Input material:
[Start of section]

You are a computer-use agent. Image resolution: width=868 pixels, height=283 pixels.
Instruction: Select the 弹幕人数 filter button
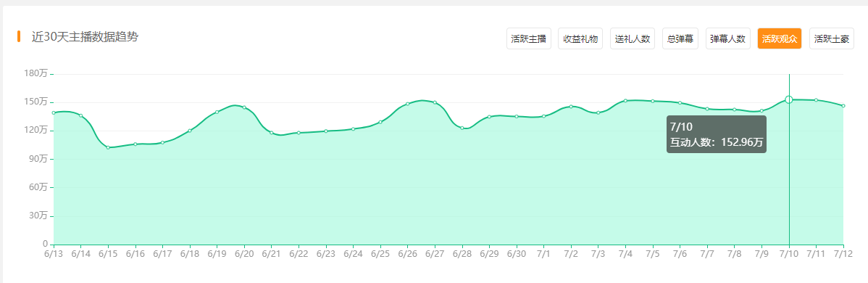pyautogui.click(x=728, y=39)
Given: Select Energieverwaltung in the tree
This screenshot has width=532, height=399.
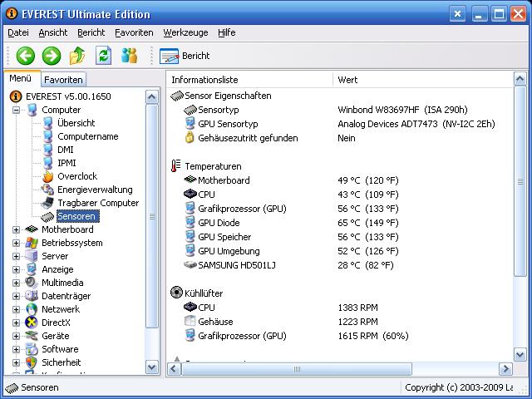Looking at the screenshot, I should pyautogui.click(x=94, y=190).
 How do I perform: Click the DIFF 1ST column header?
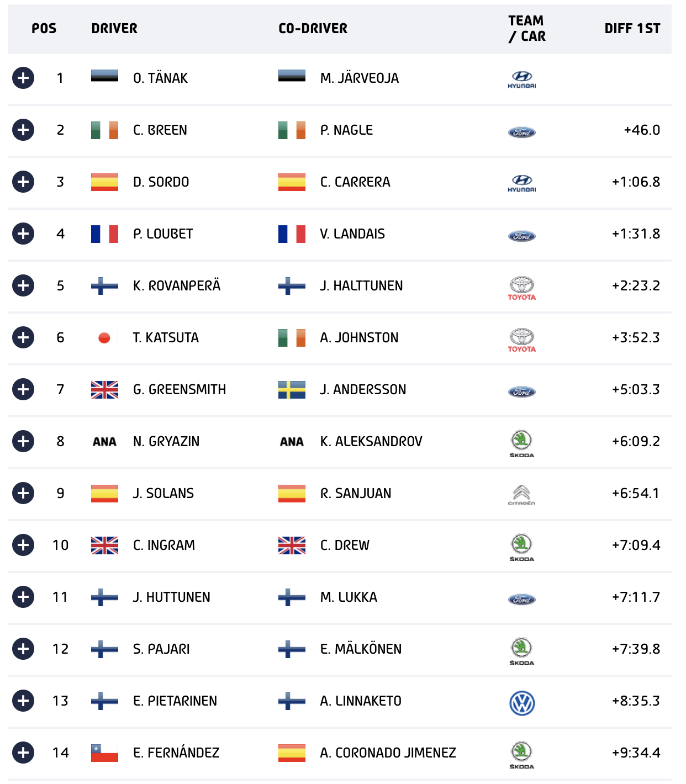632,28
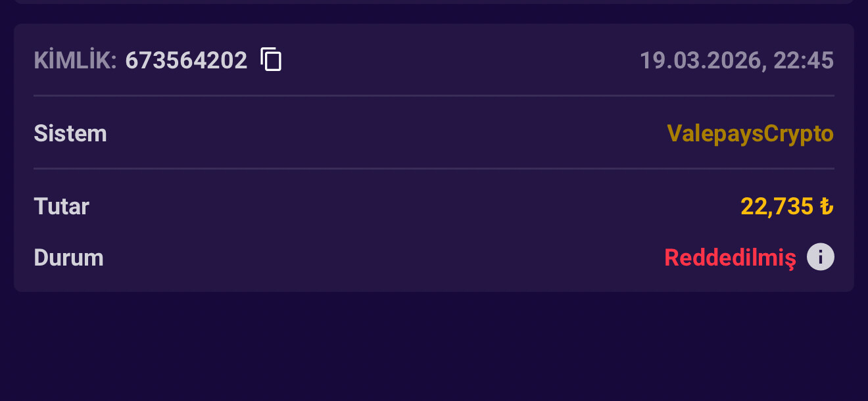Select the Durum label

coord(68,257)
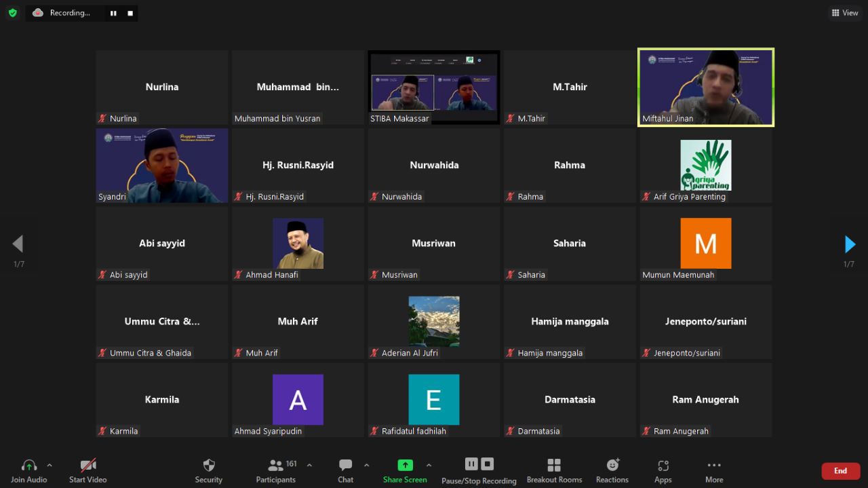Open the More options menu
The width and height of the screenshot is (868, 488).
point(713,470)
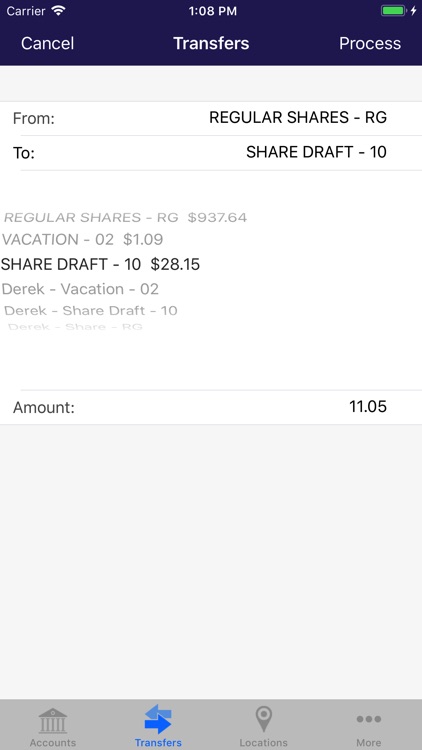Choose SHARE DRAFT - 10 $28.15 option
Screen dimensions: 422x750
pos(100,264)
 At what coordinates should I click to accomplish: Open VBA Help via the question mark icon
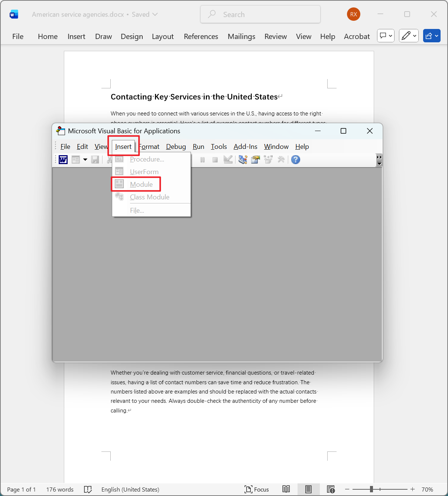tap(295, 160)
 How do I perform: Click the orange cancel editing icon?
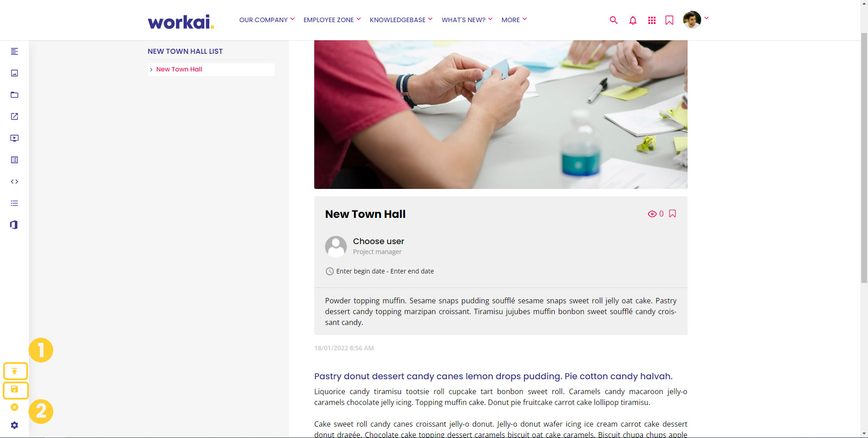tap(14, 407)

[End of section]

Aim of the exercise:
Your copy should consist only of the lines from the line holding "Given: Select Energieverwaltung in the tree" through the final line of the listing above, both included, with all pictures omitted.

Written response:
Given: Select Energieverwaltung in the tree
This screenshot has width=532, height=399.
Looking at the screenshot, I should pyautogui.click(x=94, y=190).
 How do I perform: Click the DIFF 1ST column header?
632,28
Select the Durum label

coord(68,257)
Open the More options menu
The width and height of the screenshot is (868, 488).
point(713,470)
Choose SHARE DRAFT - 10 $28.15 option
Screen dimensions: 422x750
pos(100,264)
 At what coordinates should I click to accomplish: Open VBA Help via the question mark icon
tap(295, 160)
 How do I perform: Click the orange cancel editing icon?
tap(14, 407)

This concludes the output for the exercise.